● Assignment:
Without the pictures, can you quote each line below exactly?

● Records provided:
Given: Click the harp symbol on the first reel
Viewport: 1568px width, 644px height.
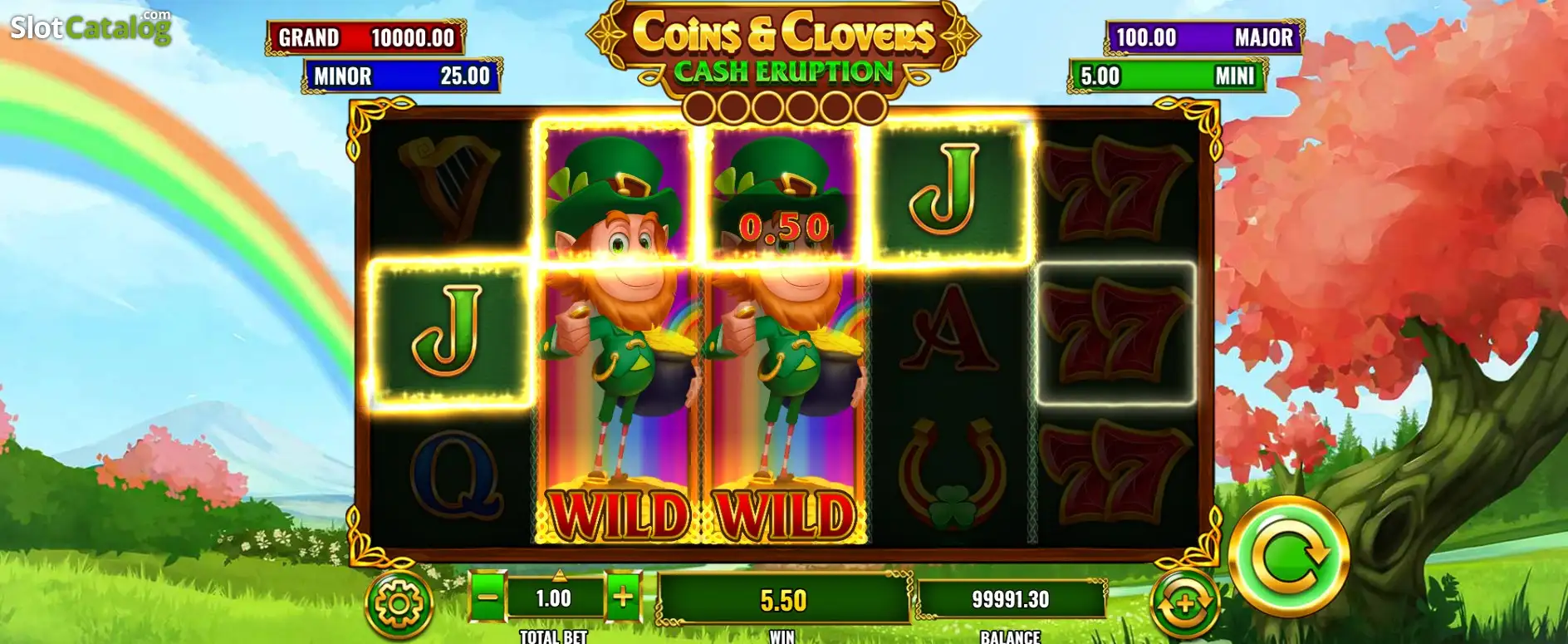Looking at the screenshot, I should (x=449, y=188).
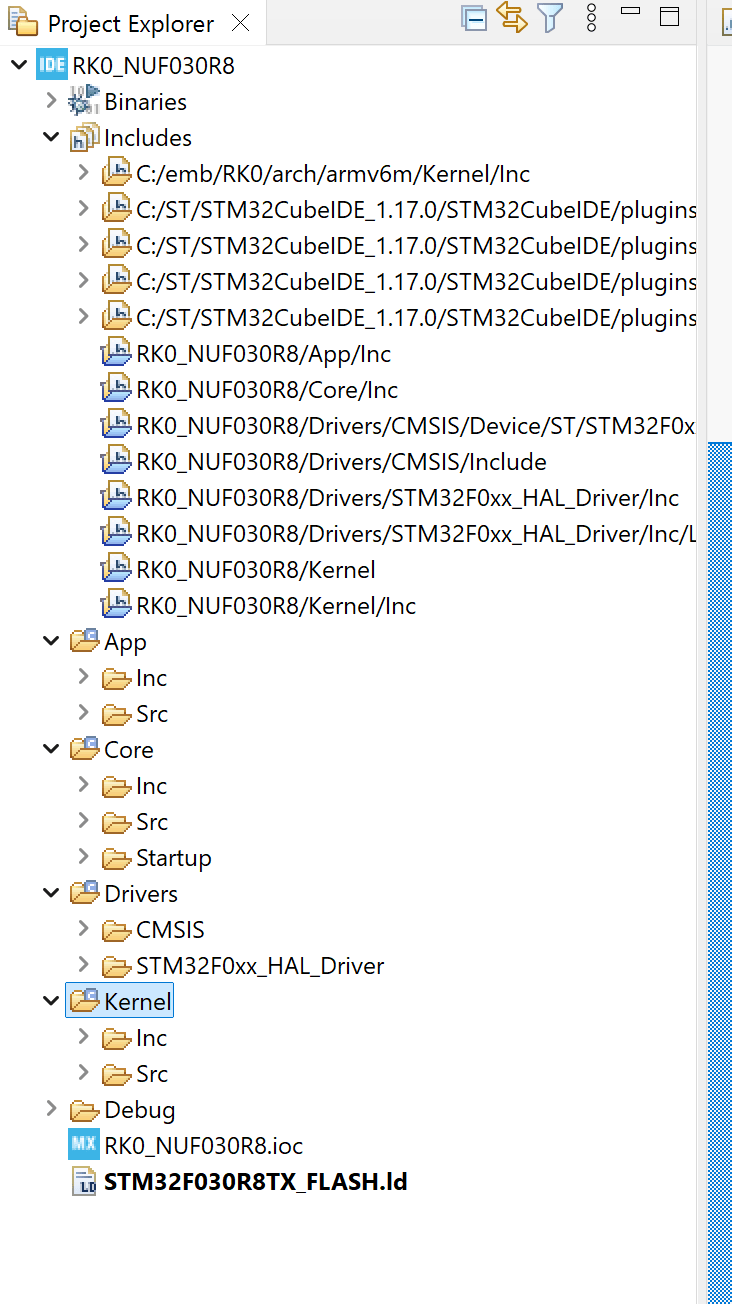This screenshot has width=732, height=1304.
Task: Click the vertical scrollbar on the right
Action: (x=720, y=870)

● Task output:
Given: Click the harp symbol on the first reel
Viewport: 1568px width, 644px height.
Looking at the screenshot, I should (x=449, y=188).
This screenshot has width=732, height=1304.
Task: Click the vertical scrollbar on the right
Action: (x=720, y=870)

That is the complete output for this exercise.